- [TEXT SHOWN]:
Philosophy essential to produce great literature, says Bhyrappa

Mar 23, 2018

Mysuru: Study of philosophy is essential to producing a great work of literature, said celebrated Kannada novelist and recipient of the Saraswathi Samman award SL Bhyrappaon Thursday.
Bhyrappa, who spoke as part of the three-day national seminar on ‘Hundred Years of Philosophy at Mysore University – An Overview’, said that all writers needed a great theme to base their literary works on. “If an author wants his or her literary work to become great, he or she must have studied philosophy,” Bhyrappa said.

However, the novelist emphasised the need to study philosophy in one’s own mother tongue, while stressing the importance of Sanskrit to the understanding of Indian philosophy. “It is essential to learn Sanskrit to understand Indian philosophy. Whether it’s Kannada, Malayalam, Tamil, Telugu or Hindi, one has to study philosophy in the mother tongue. Learning philosophy in English is meaningless,” said Bhyrappa.

- [Extracted data entries]:
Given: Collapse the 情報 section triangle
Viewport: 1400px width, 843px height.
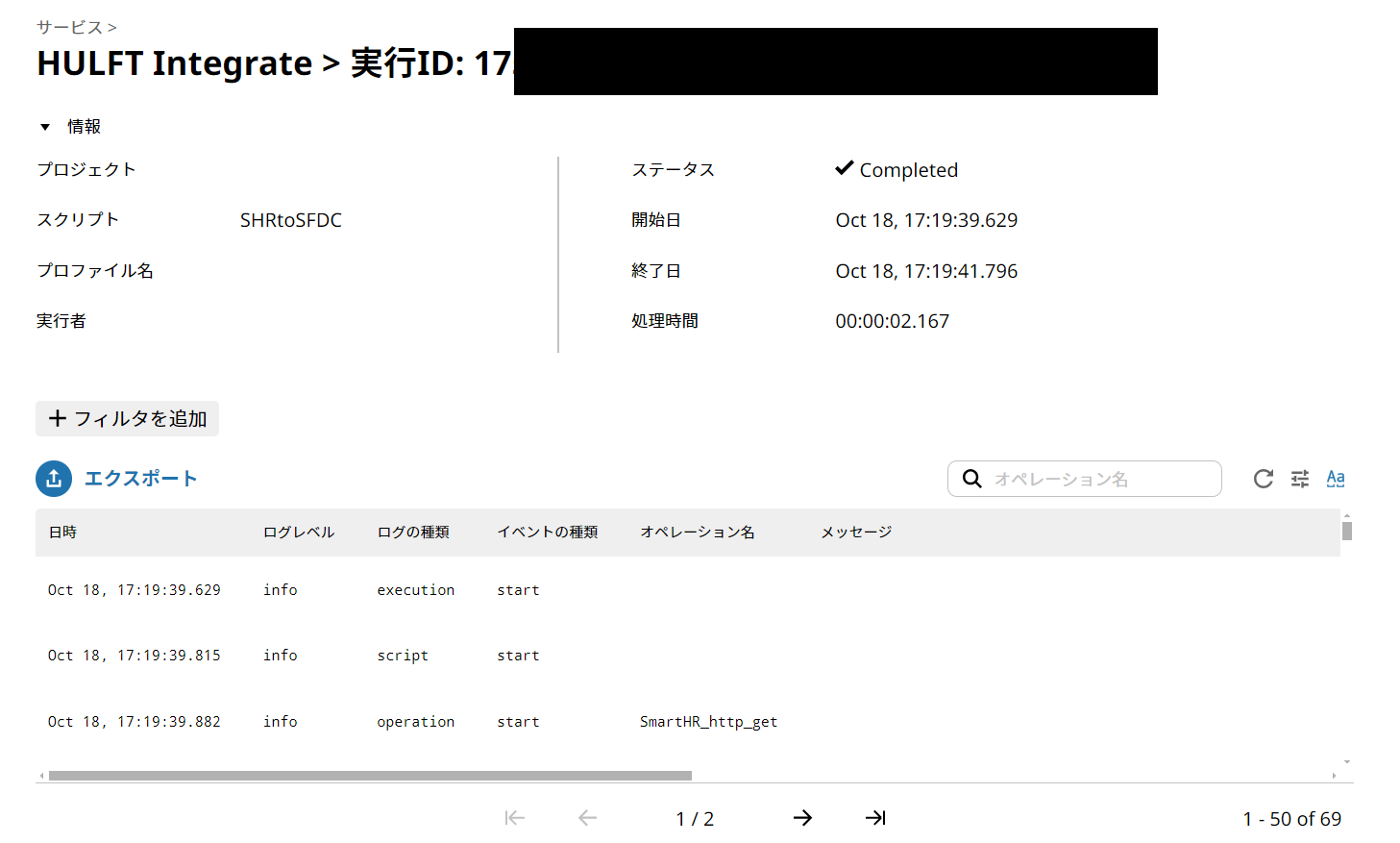Looking at the screenshot, I should pos(45,127).
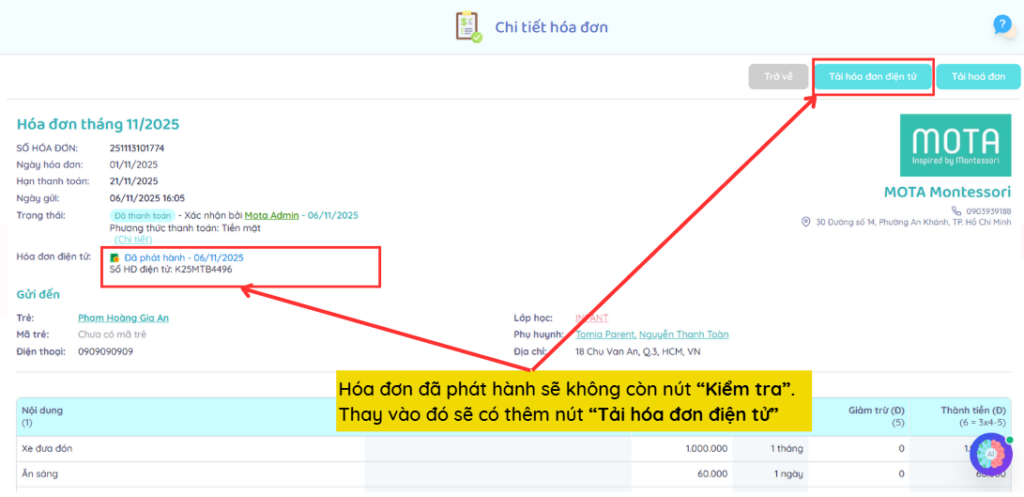The image size is (1024, 497).
Task: Open parent Tomia Parent's profile
Action: 605,335
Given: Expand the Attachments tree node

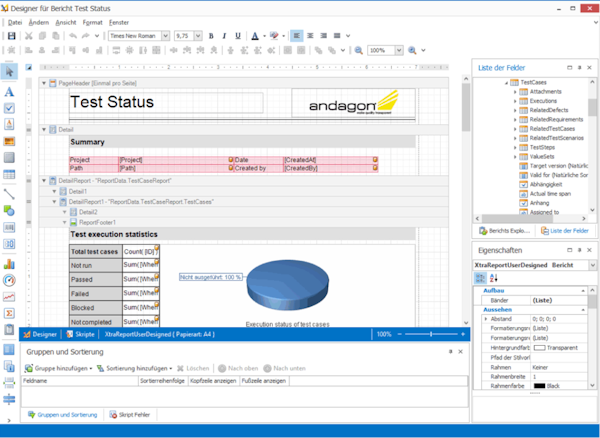Looking at the screenshot, I should [515, 92].
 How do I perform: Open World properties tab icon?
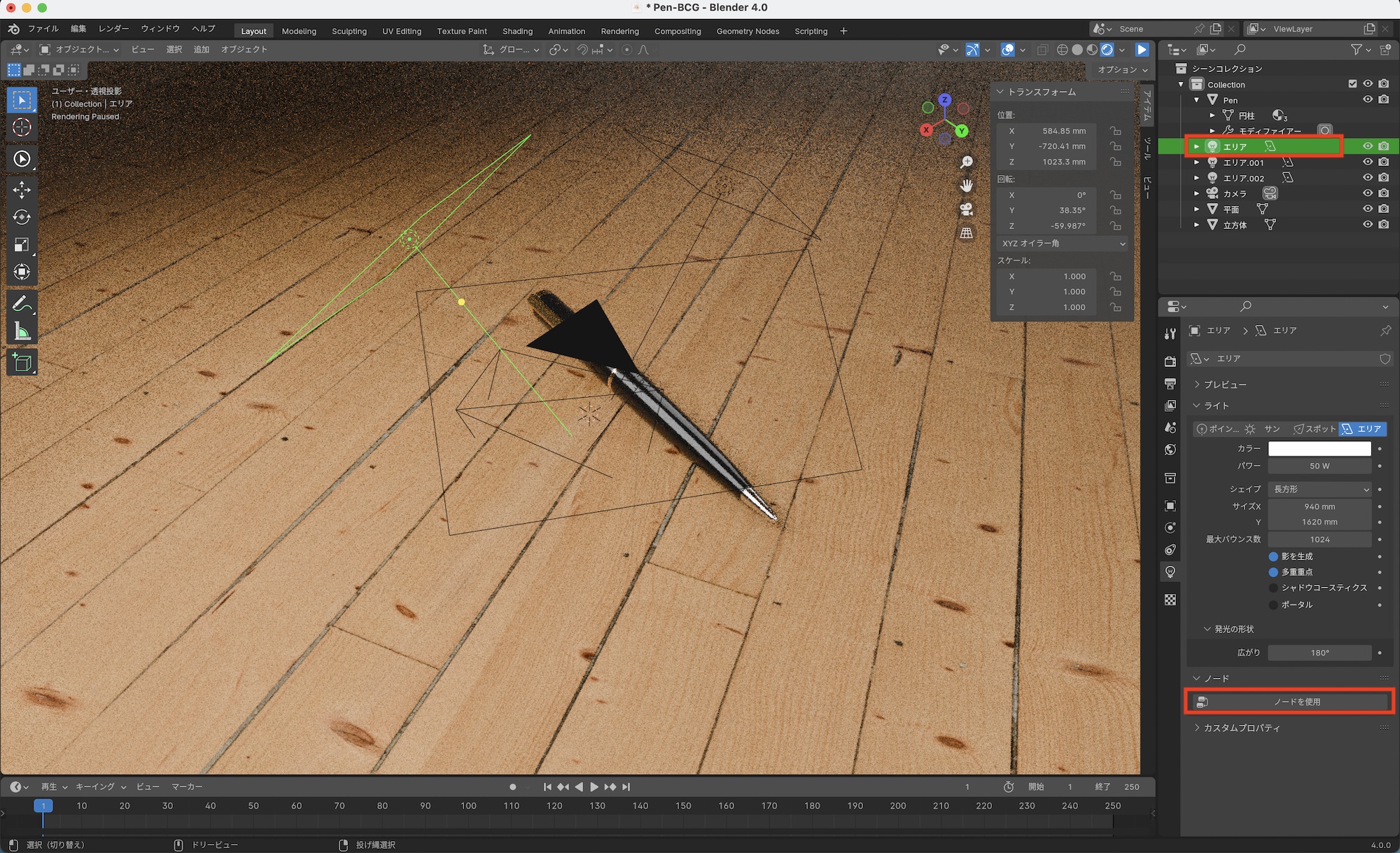click(1170, 450)
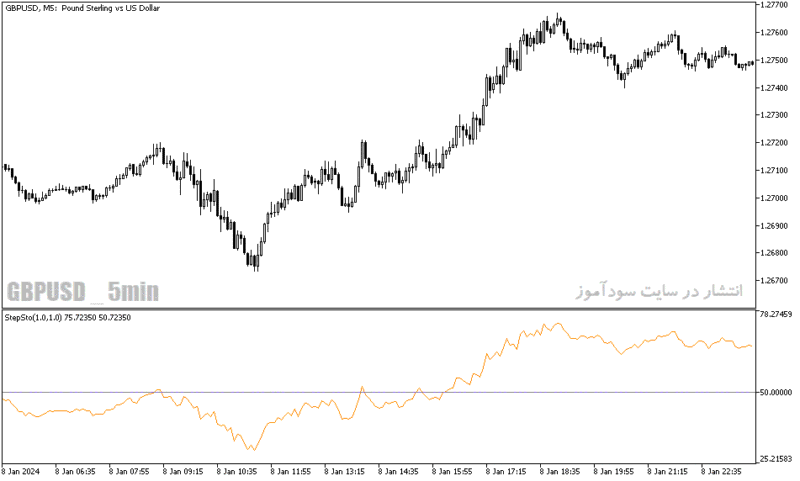
Task: Click the 1.27700 price scale label
Action: tap(774, 5)
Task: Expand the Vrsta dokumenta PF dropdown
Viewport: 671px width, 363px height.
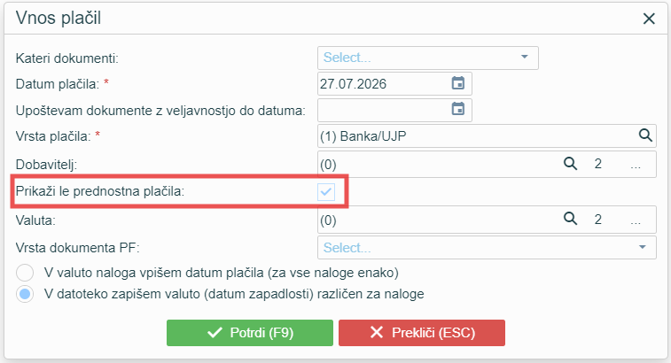Action: pyautogui.click(x=487, y=247)
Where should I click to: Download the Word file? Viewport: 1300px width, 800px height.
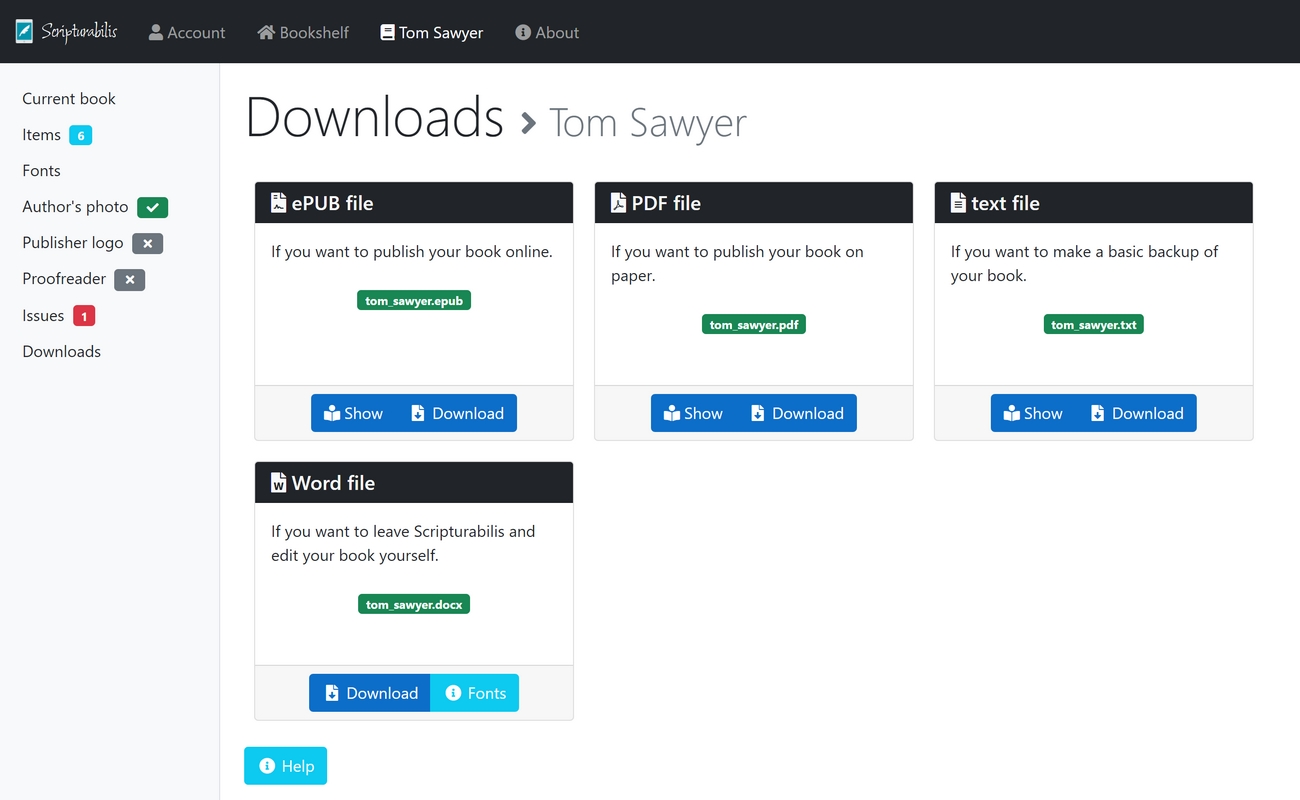click(x=370, y=693)

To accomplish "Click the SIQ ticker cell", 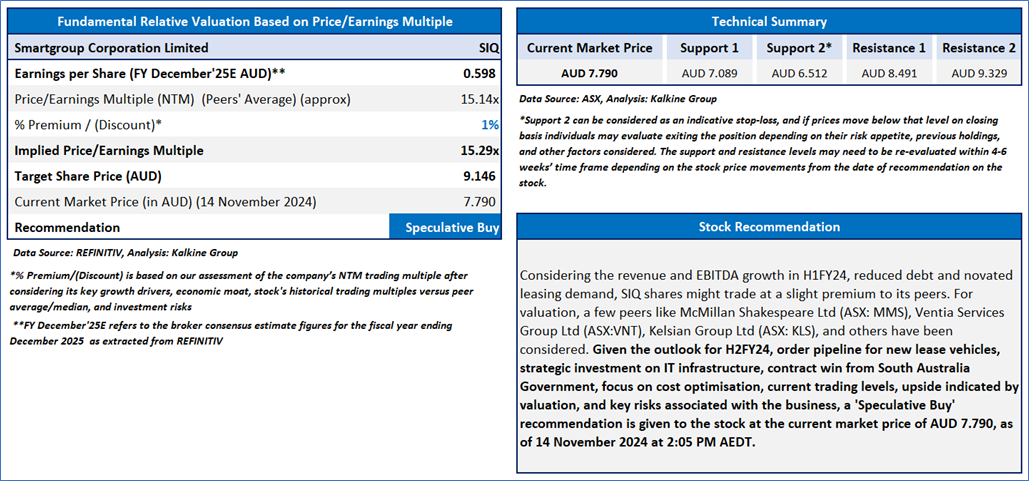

- [INSTRUCTION]:
From the article about Bhyrappa, return the passage from "Mar 23, 2018" to "award SL Bhyrappaon Thursday." word for word.

- [EXERCISE RESULT]:
Mar 23, 2018

Mysuru: Study of philosophy is essential to producing a great work of literature, said celebrated Kannada novelist and recipient of the Saraswathi Samman award SL Bhyrappaon Thursday.